Write out each of the following lines word for word, with no changes.

Dataset lines:

○ ○ ○

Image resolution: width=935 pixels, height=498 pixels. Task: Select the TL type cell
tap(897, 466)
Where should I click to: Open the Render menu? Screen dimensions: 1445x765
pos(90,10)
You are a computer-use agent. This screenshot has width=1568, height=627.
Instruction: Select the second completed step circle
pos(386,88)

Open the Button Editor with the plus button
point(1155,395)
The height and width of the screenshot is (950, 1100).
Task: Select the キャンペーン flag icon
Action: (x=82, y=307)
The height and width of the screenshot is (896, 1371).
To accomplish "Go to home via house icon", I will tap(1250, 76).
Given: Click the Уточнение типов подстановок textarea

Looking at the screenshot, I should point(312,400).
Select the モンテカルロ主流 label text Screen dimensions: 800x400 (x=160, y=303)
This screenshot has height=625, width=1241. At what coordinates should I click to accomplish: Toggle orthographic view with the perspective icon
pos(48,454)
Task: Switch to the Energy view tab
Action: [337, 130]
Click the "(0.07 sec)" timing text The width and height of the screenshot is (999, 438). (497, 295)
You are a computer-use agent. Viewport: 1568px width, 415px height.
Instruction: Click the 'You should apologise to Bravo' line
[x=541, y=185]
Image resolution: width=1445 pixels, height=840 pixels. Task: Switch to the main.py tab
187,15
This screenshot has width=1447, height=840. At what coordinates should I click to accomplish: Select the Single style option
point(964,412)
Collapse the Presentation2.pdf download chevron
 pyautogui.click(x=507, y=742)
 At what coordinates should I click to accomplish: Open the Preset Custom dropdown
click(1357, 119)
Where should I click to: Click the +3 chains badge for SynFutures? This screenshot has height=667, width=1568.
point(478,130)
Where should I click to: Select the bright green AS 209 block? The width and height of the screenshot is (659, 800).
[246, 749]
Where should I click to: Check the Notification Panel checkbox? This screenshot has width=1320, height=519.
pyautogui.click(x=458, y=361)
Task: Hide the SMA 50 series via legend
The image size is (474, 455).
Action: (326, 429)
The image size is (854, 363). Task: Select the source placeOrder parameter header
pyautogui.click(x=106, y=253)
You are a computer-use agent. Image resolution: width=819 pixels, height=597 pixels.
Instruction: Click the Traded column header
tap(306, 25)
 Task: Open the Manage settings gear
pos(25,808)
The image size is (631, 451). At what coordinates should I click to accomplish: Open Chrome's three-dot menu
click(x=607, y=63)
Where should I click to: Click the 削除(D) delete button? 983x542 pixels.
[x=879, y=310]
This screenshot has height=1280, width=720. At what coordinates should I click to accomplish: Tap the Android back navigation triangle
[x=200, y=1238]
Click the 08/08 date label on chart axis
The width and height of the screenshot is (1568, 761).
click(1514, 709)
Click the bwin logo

○ ○ ○

• Written answer:
Image resolution: width=935 pixels, height=498 pixels. Task: Select the TL type cell
tap(897, 466)
Where should I click to: Open the Render menu? Screen dimensions: 1445x765
pos(90,10)
You are a computer-use agent. This screenshot has width=1568, height=627.
Instruction: Select the second completed step circle
pos(386,88)

Open the Button Editor with the plus button
point(1155,395)
The height and width of the screenshot is (950, 1100).
Task: Select the キャンペーン flag icon
Action: (x=82, y=307)
The height and width of the screenshot is (896, 1371).
To accomplish "Go to home via house icon", I will tap(1250, 76).
Given: Click the Уточнение типов подстановок textarea

Looking at the screenshot, I should point(312,400).
Select the モンテカルロ主流 label text Screen dimensions: 800x400 (x=160, y=303)
This screenshot has height=625, width=1241. At what coordinates should I click to accomplish: Toggle orthographic view with the perspective icon
pos(48,454)
Task: Switch to the Energy view tab
Action: [337, 130]
Click the "(0.07 sec)" timing text The width and height of the screenshot is (999, 438). (497, 295)
You are a computer-use agent. Viewport: 1568px width, 415px height.
Instruction: Click the 'You should apologise to Bravo' line
[x=541, y=185]
Image resolution: width=1445 pixels, height=840 pixels. Task: Switch to the main.py tab
187,15
This screenshot has width=1447, height=840. At what coordinates should I click to accomplish: Select the Single style option
point(964,412)
Collapse the Presentation2.pdf download chevron
 pyautogui.click(x=507, y=742)
 At what coordinates should I click to accomplish: Open the Preset Custom dropdown
click(1357, 119)
Where should I click to: Click the +3 chains badge for SynFutures? This screenshot has height=667, width=1568.
point(478,130)
Where should I click to: Select the bright green AS 209 block? The width and height of the screenshot is (659, 800).
[246, 749]
Where should I click to: Check the Notification Panel checkbox? This screenshot has width=1320, height=519.
pyautogui.click(x=458, y=361)
Task: Hide the SMA 50 series via legend
The image size is (474, 455).
Action: (326, 429)
The image size is (854, 363). Task: Select the source placeOrder parameter header
pyautogui.click(x=106, y=253)
You are a computer-use agent. Image resolution: width=819 pixels, height=597 pixels.
Instruction: Click the Traded column header
tap(306, 25)
 Task: Open the Manage settings gear
pos(25,808)
The image size is (631, 451). At what coordinates should I click to accomplish: Open Chrome's three-dot menu
click(x=607, y=63)
Where should I click to: Click the 削除(D) delete button? 983x542 pixels.
[x=879, y=310]
This screenshot has height=1280, width=720. At what coordinates should I click to accomplish: Tap the Android back navigation triangle
[x=200, y=1238]
Click the 08/08 date label on chart axis
The width and height of the screenshot is (1568, 761).
click(1514, 709)
Click the bwin logo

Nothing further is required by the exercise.